Endocrinologists must screen for nonalcoholic fatty liver disease as a complication of type 2 diabetes
Prevalence of nonalcoholic fatty liver disease — and its more severe stage, nonalcoholic steatohepatitis, or NASH, in particular — is increasing in developed countries. The condition has surpassed alcoholism as a cause of cirrhosis and will soon be the primary cause of liver transplantation in the United States, exceeding hepatitis C, according to Kenneth Cusi, MD, FACP, FACE, chief of the division of endocrinology, diabetes and metabolism at University of Florida.

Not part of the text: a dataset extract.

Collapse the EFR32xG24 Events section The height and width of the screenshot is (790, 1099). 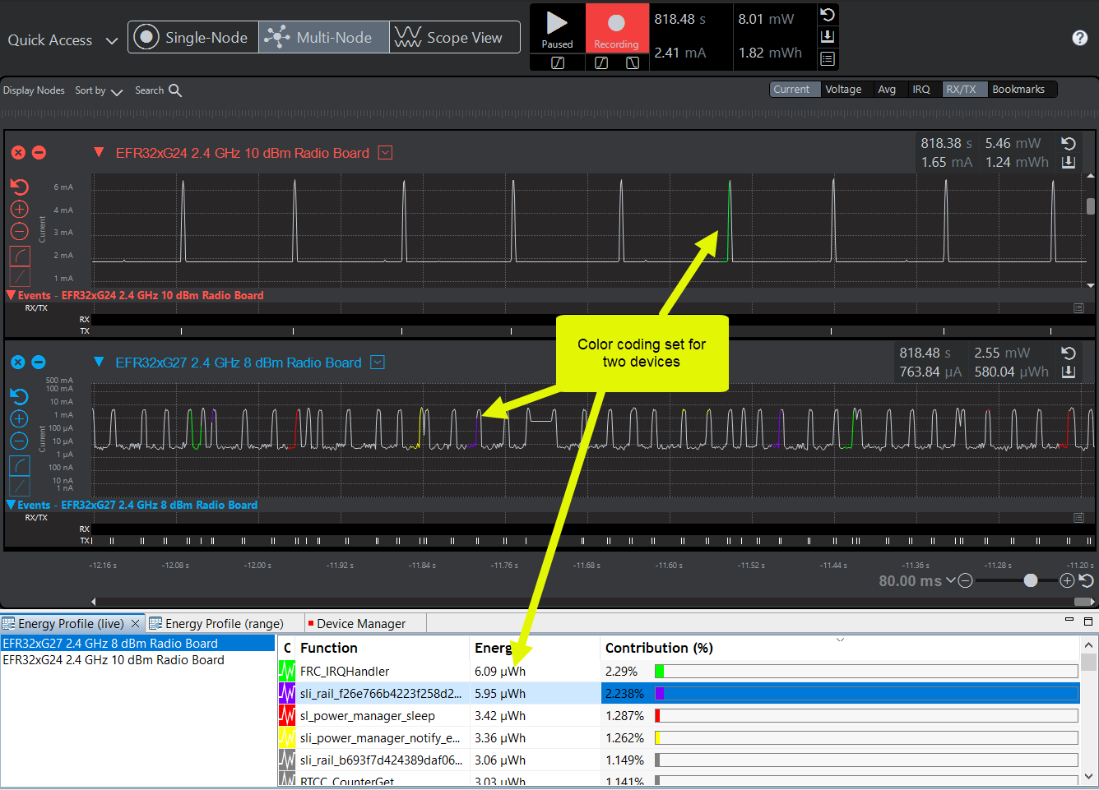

Cusi, who is an Endocrine Today Editorial Board Member, discussed the pathophysiology, diagnosis and management of NASH ahead of the first symposium on the topic to be held during the American Diabetes Association Scientific Sessions. For the first time in 2019, the ADA began recommending screening for liver fibrosis in patients with type 2 diabetes suspected of having nonalcoholic fatty liver disease.
Why are we seeing a rise in interest in NASH now?
Cusi: Because liver cirrhosis takes about 20 or more years to develop, we are just now beginning to see the consequences of the epidemics of obesity and type 2 diabetes that started worsening in the last 2 to 3 decades. We think the common denominator is insulin resistance.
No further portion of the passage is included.